Today's #BridgeFit workout is a 10 minute upper body circuit.
60 seconds Push Up to Lateral Plank
30 seconds Ts (TRX)
30 seconds Pillar Bridge - with Arm Lift
30 seconds Rest
Exercise 1:Push Up to Lateral Plank
Cue 1: Push-up position. Hands slightly wider than shoulder width. Back flat, head neutral.
Cue 2: Hinge at elbows, chest towards floor. Back flat, head neutral.
Cue 3: Push torso. Lift arm, rotate torso. Grounded arm, chest, extended arm all aligned.
Cue 4: Rotate torso and return to start position. Hinge at elbows, chest towards floor. Back flat, head neutral.
Cue 5: Push torso. Lift opposite arm, rotate torso. Grounded arm, chest, extended arm all aligned.
Exercise 2: Ts (TRX)
Cue 1: Lean body back supported by TRX. Neutral grip on handles, arms extended.
Cue 2: Pull body to stand by extending arms perpendicularly to 'T' position (90 degrees). Core tight.
Cue 3: Controlled, lean body back to starting position. Core tight.
Cue 4: Pull to 'T' position. Repeat for prescribed reps.
Exercise 3:Pillar Bridge - with Arm Lift
Cue 1: Front bridge position.

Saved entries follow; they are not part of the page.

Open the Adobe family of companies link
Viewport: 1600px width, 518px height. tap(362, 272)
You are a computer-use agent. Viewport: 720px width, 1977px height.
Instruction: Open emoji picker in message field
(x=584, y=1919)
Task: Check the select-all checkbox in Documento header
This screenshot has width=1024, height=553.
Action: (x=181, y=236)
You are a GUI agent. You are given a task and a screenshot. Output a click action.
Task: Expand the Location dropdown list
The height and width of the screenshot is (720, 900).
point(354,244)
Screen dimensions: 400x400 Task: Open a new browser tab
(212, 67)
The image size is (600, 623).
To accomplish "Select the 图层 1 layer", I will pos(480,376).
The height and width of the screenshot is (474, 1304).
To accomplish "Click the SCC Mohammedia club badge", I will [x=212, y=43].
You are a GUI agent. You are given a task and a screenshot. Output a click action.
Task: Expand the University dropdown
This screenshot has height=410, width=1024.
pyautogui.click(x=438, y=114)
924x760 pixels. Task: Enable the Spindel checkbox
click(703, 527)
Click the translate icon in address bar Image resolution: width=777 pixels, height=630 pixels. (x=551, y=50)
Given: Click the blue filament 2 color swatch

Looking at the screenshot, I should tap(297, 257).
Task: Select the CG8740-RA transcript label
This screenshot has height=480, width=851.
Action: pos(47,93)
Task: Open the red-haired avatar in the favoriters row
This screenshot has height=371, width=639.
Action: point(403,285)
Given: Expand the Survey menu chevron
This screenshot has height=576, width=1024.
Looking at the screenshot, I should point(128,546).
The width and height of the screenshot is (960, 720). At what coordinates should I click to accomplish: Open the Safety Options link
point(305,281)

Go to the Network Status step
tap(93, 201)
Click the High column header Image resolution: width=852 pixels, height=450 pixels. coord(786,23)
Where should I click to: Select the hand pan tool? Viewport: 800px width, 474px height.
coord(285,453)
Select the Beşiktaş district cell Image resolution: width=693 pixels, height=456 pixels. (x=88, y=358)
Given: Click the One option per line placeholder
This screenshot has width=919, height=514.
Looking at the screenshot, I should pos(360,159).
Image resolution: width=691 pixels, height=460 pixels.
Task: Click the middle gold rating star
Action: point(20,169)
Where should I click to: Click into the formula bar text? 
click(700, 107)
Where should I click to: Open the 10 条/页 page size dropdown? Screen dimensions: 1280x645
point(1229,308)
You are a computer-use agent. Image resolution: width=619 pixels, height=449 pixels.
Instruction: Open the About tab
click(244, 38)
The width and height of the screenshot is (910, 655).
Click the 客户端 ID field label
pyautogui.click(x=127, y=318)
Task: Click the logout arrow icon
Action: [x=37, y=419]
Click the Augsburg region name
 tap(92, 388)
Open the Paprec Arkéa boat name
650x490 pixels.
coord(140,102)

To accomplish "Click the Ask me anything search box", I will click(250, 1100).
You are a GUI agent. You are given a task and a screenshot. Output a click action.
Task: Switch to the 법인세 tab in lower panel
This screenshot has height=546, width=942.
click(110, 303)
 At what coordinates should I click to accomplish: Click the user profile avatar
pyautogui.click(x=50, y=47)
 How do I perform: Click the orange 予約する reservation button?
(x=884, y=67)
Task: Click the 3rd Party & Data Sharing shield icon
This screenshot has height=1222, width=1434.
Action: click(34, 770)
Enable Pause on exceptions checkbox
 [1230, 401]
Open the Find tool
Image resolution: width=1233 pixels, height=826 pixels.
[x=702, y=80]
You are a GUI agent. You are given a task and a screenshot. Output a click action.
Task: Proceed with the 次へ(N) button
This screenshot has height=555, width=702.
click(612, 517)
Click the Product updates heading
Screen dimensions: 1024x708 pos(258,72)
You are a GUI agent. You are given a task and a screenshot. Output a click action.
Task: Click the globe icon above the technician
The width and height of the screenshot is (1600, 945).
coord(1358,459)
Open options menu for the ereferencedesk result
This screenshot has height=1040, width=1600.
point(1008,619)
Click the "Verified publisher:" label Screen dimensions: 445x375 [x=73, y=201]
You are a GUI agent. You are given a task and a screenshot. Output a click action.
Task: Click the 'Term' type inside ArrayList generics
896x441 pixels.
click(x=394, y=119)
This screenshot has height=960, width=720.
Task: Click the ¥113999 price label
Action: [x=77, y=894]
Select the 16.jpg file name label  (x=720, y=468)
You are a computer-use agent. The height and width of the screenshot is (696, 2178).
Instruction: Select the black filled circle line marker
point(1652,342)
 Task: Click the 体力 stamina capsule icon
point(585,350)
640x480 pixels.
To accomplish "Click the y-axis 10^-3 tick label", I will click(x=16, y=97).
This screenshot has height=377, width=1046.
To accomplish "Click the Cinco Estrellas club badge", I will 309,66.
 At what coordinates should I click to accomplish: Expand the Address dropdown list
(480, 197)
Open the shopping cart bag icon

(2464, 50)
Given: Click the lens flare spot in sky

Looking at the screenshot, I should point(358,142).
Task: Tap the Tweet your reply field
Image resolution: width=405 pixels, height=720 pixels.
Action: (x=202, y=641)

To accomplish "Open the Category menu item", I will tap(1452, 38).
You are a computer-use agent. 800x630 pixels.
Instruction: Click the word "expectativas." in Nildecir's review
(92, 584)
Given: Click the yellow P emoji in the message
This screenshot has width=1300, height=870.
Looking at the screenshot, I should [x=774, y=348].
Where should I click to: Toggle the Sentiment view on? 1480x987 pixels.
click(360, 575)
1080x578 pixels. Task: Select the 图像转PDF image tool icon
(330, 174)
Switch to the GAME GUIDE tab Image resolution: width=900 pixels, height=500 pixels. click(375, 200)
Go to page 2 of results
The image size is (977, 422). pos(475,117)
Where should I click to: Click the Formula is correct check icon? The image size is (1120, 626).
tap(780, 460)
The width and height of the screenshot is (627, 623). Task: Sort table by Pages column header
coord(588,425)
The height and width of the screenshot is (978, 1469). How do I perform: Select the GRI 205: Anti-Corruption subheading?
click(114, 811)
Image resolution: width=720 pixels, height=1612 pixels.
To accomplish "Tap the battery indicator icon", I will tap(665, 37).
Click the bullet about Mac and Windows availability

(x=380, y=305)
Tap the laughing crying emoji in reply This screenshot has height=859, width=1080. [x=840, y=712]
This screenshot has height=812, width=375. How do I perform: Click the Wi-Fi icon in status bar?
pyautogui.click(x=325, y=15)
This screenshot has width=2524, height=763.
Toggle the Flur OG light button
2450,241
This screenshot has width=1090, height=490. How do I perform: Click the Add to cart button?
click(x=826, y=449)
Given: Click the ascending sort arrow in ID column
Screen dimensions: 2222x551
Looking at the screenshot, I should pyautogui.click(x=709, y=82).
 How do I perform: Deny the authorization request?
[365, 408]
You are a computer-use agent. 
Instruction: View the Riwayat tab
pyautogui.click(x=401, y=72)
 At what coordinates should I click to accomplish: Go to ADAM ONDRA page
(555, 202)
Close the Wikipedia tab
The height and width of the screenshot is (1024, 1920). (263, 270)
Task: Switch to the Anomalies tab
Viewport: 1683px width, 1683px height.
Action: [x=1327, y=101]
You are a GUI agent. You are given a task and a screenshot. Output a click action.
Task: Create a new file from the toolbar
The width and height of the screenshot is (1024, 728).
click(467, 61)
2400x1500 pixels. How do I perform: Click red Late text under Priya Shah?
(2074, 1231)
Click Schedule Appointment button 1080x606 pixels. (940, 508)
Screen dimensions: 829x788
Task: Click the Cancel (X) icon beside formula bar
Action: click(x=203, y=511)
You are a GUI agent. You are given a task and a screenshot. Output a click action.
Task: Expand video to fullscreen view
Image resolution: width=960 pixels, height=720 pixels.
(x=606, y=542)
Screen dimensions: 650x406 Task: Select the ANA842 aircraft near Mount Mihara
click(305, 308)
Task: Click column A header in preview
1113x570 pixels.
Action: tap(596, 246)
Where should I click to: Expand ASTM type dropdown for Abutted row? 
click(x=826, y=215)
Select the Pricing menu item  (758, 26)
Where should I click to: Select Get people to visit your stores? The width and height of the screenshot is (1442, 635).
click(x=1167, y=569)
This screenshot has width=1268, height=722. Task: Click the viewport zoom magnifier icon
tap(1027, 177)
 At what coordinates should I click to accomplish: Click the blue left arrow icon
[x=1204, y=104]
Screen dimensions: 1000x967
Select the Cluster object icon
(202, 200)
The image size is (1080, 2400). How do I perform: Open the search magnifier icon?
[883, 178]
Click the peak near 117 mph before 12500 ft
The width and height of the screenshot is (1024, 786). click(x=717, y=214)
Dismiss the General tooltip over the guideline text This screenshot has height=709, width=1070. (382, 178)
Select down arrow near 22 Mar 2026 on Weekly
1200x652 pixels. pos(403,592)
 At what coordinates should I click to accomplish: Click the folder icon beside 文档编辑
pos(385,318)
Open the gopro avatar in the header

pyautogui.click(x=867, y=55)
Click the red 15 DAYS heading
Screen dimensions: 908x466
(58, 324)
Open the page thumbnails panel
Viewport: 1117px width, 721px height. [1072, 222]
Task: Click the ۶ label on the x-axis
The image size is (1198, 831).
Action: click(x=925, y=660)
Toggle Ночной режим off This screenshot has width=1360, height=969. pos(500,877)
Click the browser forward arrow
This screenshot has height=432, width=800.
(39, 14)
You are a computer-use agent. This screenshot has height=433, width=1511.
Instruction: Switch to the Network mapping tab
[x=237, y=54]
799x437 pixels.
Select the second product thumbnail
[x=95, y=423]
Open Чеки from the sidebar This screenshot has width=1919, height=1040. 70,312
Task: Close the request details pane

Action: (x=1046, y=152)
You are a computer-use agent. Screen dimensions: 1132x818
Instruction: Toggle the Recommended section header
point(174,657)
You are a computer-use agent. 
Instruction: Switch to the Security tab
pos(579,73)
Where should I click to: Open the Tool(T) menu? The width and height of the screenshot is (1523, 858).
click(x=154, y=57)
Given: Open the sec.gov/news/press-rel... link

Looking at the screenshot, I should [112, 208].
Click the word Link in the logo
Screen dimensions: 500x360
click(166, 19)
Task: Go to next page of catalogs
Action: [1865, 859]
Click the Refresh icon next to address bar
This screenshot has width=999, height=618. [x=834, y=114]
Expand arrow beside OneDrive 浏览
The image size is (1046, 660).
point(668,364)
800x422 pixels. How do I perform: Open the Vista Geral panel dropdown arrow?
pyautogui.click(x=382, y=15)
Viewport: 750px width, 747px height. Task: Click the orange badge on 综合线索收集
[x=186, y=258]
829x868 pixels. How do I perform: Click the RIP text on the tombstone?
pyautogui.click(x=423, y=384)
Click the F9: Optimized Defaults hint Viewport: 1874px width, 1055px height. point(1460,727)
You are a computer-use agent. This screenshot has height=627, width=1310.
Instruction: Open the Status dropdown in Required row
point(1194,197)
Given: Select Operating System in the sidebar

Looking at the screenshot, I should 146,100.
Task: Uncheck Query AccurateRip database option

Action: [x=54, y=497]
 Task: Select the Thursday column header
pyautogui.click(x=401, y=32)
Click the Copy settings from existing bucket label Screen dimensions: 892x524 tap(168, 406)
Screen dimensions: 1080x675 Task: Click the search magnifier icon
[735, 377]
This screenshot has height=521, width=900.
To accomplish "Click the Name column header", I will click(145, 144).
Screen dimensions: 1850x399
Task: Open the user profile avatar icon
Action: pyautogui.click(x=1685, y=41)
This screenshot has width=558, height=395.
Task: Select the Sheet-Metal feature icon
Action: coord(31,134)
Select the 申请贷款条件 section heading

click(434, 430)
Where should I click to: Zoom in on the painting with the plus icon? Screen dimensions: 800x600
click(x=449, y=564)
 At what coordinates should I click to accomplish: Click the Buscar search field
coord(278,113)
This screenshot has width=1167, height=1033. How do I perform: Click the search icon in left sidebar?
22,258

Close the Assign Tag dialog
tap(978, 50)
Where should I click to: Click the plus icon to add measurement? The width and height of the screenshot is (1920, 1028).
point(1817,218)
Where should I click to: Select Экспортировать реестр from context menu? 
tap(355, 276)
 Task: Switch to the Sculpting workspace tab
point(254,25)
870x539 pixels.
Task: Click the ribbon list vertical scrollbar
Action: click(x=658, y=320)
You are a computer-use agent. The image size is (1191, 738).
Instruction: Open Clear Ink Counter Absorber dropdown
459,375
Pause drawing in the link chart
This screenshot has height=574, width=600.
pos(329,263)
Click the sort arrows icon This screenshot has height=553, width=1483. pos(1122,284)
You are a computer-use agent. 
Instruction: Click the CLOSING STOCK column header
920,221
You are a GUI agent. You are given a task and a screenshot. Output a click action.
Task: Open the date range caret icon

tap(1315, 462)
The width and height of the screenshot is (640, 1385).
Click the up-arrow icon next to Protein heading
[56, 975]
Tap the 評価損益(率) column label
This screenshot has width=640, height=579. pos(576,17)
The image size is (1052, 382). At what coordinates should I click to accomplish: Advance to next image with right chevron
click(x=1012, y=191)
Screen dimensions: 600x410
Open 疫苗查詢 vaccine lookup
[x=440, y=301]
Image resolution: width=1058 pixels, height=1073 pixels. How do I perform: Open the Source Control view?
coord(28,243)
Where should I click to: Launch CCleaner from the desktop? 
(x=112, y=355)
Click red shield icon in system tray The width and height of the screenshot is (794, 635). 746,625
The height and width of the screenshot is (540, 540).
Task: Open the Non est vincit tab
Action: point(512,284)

Head, shoulders, back, glutes all aligned. Core tight.
Cue 2: Extend one arm in front of body. Arm, head, shoulders, back, glutes all aligned.
Cue 3: Controlled, return arm to floor. Starting position.
Cue 4: Extend opposite arm in front of body. Arm, head, shoulders, back, glutes all aligned.
Cue 5: Controlled, return arm to starting position. Repeat, alternating arms for prescribed reps.